Code generation

Question

Code generation

6r1d opened this issue 3 years ago · comments

Hello. As far as I understand, and correct me if I'm wrong, it's possible to add more sample texts on the topic to the new versions of The Pile.

This is a list I can think of right now. It is probably very wrong in regards to many things, I have no experience in preparing such datasets. If scraping some of the sites will be considered useful, I can try to help.

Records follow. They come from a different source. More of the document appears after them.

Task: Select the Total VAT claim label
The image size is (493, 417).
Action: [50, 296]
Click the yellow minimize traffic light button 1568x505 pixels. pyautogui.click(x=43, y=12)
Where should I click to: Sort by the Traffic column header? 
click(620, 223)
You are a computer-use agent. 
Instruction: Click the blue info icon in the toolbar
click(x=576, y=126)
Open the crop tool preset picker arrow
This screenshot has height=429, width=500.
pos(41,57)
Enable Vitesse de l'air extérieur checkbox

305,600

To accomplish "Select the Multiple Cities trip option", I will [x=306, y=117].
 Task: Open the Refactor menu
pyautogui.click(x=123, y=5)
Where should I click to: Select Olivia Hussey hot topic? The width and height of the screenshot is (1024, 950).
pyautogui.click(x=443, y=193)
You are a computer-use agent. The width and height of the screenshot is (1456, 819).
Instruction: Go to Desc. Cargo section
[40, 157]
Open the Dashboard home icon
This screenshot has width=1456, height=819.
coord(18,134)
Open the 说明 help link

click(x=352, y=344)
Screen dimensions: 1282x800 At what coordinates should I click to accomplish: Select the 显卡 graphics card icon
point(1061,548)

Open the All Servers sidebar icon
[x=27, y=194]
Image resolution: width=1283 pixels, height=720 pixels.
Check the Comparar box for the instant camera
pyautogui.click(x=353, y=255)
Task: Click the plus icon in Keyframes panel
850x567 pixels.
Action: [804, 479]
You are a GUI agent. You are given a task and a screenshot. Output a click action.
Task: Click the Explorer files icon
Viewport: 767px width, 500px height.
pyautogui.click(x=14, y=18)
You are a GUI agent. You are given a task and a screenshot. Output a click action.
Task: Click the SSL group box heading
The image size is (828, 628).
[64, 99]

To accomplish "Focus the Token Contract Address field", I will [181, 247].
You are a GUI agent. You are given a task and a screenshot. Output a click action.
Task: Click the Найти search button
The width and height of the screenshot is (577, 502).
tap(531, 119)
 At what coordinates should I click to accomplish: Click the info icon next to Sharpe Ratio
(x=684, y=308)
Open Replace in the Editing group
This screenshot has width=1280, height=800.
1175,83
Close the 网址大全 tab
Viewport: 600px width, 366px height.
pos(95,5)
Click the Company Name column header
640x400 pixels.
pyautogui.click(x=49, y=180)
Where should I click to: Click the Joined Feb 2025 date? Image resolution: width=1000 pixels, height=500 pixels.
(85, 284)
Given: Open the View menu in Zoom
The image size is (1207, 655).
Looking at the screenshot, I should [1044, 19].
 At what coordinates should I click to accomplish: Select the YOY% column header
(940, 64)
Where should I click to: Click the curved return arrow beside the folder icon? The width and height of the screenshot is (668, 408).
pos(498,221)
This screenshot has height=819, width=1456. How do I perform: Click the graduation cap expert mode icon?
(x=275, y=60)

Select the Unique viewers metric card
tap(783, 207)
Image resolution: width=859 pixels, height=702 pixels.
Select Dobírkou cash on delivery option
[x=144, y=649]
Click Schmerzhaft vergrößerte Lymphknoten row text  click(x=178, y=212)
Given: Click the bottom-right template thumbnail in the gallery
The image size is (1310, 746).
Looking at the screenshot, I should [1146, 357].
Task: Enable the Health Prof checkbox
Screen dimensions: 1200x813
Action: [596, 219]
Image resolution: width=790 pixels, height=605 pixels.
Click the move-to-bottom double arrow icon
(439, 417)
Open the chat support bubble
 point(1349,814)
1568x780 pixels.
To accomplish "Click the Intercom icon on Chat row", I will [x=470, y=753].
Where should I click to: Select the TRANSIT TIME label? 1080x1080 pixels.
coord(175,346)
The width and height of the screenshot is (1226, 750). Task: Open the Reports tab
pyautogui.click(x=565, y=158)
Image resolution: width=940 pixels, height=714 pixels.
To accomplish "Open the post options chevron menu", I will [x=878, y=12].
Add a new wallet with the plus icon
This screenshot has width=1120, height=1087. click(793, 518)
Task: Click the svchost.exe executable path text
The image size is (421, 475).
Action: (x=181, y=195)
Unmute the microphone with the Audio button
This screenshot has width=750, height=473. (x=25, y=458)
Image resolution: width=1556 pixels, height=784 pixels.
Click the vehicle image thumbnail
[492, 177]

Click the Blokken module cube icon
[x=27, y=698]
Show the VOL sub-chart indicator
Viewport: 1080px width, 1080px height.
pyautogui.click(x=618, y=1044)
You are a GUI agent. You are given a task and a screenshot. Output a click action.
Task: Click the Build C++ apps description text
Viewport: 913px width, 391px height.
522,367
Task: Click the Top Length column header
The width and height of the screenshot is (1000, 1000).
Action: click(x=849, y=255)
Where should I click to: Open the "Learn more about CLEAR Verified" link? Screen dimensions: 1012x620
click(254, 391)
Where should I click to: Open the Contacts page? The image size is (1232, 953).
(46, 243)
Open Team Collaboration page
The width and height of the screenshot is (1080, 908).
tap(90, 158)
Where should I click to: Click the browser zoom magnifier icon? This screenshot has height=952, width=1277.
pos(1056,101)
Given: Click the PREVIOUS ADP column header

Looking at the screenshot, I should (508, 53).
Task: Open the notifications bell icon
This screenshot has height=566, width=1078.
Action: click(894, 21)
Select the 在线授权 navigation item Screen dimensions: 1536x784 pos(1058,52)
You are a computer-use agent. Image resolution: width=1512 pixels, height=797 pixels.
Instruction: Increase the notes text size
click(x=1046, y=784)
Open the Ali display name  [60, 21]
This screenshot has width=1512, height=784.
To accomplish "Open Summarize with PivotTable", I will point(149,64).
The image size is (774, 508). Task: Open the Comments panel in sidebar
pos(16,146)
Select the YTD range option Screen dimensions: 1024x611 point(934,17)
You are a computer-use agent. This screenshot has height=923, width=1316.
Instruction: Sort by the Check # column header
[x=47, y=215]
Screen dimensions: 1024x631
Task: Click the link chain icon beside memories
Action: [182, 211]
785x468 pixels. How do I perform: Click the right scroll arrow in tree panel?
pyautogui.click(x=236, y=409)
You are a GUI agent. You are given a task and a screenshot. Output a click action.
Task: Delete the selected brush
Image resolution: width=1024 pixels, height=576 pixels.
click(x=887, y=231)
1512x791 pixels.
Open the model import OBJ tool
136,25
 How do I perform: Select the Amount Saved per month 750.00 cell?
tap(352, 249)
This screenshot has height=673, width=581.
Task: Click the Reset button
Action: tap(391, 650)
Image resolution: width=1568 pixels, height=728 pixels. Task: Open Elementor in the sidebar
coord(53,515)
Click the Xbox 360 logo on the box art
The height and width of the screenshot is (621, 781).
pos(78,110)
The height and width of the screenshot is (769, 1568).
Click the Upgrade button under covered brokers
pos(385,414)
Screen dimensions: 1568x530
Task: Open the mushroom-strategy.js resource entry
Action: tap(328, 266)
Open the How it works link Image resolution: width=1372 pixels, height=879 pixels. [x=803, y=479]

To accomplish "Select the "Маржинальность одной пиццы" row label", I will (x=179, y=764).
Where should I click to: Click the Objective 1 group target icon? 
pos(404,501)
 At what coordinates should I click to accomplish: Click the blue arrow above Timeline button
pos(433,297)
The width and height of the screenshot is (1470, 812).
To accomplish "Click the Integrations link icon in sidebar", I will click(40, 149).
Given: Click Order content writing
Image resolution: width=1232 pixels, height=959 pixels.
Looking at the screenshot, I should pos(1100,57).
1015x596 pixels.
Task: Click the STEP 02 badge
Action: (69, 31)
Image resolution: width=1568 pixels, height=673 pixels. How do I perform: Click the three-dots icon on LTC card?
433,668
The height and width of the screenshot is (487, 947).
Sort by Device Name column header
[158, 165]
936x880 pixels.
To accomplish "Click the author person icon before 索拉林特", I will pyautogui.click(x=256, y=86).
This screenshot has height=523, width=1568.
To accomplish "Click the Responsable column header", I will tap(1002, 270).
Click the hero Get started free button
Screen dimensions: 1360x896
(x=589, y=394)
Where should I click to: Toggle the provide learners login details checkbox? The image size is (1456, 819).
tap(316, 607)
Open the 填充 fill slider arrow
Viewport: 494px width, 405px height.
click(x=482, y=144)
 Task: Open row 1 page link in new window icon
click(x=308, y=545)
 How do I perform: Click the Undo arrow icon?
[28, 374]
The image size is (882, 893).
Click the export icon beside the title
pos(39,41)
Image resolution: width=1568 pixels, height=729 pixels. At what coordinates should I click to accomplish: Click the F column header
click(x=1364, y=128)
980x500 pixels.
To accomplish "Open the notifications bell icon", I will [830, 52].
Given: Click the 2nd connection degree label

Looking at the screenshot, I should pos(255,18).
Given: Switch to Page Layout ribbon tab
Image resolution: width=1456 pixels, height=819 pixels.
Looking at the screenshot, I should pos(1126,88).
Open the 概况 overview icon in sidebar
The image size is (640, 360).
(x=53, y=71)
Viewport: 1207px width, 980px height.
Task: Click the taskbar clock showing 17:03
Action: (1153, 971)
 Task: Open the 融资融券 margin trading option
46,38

Rosetta Code as a set of algorithm implementation examples
A bunch of other sites, similar to RosettaCode
Some examples from freeCodeCamp, potentially
YouMightNotNeedJquery, although it might require adding explanations along the way
To be honest, my understanding on having a good dataset for browser things is very, very vague: GPT-3 created React stuff 1, 2 already
Linux kernel, maybe just some modules
Graphics — VKGuide and Vulkan Tutorial for Vulkan, NeHE for OpenGL code
Shaders — shadertoy.com as a collection of shaders (if it's allowed), 2D SDFs, 3D SDFs for understanding shapes, ray-surface intersectors to improve it
Sound algorithms — musicdsp.org as a set of references, sndkit and Soundpipe as a set of implementations, VCV Rack's "fundamental" part for more implementations of sound algorithms
OSDev wiki

I'm sure I'm missing quite a few of good ideas here. There are many algorithm implementations inside the programming language code (Python batteries, for example), and there are many LibC implementations, to have a look at, as well.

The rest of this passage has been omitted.